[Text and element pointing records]
%%

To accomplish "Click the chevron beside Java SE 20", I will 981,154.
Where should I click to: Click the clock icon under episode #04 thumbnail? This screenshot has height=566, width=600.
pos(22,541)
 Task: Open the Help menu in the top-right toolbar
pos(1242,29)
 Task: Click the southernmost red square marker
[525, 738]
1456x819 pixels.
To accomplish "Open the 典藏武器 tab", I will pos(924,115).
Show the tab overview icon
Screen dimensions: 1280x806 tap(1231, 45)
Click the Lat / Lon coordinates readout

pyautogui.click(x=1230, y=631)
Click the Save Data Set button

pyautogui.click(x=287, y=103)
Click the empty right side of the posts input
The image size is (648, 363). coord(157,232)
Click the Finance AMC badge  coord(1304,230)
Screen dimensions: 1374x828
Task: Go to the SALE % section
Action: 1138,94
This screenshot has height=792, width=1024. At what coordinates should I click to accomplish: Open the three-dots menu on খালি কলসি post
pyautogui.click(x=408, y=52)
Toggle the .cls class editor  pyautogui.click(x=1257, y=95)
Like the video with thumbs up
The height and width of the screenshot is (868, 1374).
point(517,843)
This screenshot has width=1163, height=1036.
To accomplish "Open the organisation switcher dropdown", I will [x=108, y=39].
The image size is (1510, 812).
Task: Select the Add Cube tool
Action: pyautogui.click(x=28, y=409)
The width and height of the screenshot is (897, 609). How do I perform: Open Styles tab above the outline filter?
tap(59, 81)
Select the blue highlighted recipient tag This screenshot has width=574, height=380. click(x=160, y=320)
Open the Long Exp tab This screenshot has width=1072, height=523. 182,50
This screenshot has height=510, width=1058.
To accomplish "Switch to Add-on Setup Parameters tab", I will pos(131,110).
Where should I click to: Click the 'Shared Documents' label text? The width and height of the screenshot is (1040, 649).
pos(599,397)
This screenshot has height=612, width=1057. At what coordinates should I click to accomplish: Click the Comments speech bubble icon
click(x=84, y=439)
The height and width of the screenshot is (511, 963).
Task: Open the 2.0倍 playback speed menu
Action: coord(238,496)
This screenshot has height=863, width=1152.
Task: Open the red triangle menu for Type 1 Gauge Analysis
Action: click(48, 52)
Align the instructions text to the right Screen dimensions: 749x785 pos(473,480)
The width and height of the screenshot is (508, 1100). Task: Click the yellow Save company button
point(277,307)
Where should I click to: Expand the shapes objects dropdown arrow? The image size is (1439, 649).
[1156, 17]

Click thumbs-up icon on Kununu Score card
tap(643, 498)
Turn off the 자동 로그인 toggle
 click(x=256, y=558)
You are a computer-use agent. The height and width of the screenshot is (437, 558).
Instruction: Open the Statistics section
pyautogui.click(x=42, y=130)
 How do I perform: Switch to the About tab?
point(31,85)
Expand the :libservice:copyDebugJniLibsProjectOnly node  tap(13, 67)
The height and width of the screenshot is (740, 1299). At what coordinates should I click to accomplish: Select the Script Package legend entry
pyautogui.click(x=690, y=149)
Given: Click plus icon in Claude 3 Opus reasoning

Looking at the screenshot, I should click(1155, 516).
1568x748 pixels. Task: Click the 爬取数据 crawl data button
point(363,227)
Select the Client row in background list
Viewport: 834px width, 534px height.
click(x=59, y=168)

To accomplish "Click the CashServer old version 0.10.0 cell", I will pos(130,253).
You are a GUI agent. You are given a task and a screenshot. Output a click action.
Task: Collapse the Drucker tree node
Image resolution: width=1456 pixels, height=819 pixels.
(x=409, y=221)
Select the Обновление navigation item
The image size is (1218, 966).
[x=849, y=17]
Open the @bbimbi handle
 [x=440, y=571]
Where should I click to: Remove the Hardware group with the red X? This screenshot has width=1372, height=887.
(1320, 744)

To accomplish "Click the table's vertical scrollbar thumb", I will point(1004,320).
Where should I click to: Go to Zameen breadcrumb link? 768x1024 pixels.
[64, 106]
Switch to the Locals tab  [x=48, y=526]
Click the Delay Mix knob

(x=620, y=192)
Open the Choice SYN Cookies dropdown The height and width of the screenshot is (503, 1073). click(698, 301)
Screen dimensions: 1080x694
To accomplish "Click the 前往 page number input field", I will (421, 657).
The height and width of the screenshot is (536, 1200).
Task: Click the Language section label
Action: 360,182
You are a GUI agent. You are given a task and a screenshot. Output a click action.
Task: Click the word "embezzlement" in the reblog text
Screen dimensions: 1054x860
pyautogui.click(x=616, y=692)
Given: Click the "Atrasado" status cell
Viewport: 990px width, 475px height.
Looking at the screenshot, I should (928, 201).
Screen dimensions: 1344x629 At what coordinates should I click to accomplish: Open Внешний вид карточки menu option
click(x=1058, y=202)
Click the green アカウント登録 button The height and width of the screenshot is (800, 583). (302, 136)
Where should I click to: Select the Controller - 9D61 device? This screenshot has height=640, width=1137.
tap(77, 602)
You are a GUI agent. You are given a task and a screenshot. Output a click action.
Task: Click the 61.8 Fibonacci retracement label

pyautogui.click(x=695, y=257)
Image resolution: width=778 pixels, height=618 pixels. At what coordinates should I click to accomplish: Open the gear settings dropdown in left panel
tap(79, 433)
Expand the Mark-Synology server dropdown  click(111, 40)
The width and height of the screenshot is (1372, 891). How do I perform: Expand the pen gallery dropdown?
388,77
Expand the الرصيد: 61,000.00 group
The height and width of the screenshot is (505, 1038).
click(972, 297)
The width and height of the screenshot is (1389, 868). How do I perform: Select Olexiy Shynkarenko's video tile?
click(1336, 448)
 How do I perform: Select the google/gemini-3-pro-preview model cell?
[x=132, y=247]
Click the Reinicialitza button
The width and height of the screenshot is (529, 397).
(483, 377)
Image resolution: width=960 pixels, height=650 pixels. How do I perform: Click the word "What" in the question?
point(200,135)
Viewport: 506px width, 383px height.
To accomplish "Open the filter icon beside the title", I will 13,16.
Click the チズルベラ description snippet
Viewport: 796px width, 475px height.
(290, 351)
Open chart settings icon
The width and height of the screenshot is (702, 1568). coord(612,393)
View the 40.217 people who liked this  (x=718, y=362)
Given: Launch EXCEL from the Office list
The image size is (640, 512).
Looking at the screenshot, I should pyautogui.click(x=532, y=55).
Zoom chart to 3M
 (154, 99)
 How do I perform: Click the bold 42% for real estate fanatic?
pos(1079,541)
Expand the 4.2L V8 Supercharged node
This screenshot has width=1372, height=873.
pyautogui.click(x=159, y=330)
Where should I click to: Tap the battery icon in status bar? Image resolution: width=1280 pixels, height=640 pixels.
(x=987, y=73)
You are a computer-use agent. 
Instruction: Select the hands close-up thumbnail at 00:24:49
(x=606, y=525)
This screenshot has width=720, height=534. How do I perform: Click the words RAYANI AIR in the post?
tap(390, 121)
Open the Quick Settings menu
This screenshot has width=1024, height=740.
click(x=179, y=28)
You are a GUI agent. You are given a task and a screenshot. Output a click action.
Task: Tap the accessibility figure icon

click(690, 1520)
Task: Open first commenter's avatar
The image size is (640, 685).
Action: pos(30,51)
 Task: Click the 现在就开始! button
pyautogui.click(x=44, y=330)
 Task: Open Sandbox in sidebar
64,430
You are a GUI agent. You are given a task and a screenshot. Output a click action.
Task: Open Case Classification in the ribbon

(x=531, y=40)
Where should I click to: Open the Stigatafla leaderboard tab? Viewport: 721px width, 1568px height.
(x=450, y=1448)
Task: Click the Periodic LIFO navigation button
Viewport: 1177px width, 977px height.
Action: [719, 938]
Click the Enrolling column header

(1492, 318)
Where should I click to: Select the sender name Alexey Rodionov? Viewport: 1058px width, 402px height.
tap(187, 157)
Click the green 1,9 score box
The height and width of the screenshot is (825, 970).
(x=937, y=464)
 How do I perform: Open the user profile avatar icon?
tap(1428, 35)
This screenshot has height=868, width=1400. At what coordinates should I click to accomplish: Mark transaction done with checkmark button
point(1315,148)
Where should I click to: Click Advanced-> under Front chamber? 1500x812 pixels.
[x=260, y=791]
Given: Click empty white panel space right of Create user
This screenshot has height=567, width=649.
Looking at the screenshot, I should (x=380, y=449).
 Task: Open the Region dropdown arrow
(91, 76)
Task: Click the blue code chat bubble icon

%%

» PROMPT
Copy out the lines from the start of the records through the line containing "Action: 1138,94", including both ends.

» ANSWER TO THIS EXERCISE
To accomplish "Click the chevron beside Java SE 20", I will 981,154.
Where should I click to: Click the clock icon under episode #04 thumbnail? This screenshot has height=566, width=600.
pos(22,541)
 Task: Open the Help menu in the top-right toolbar
pos(1242,29)
 Task: Click the southernmost red square marker
[525, 738]
1456x819 pixels.
To accomplish "Open the 典藏武器 tab", I will pos(924,115).
Show the tab overview icon
Screen dimensions: 1280x806 tap(1231, 45)
Click the Lat / Lon coordinates readout

pyautogui.click(x=1230, y=631)
Click the Save Data Set button

pyautogui.click(x=287, y=103)
Click the empty right side of the posts input
The image size is (648, 363). coord(157,232)
Click the Finance AMC badge  coord(1304,230)
Screen dimensions: 1374x828
Task: Go to the SALE % section
Action: 1138,94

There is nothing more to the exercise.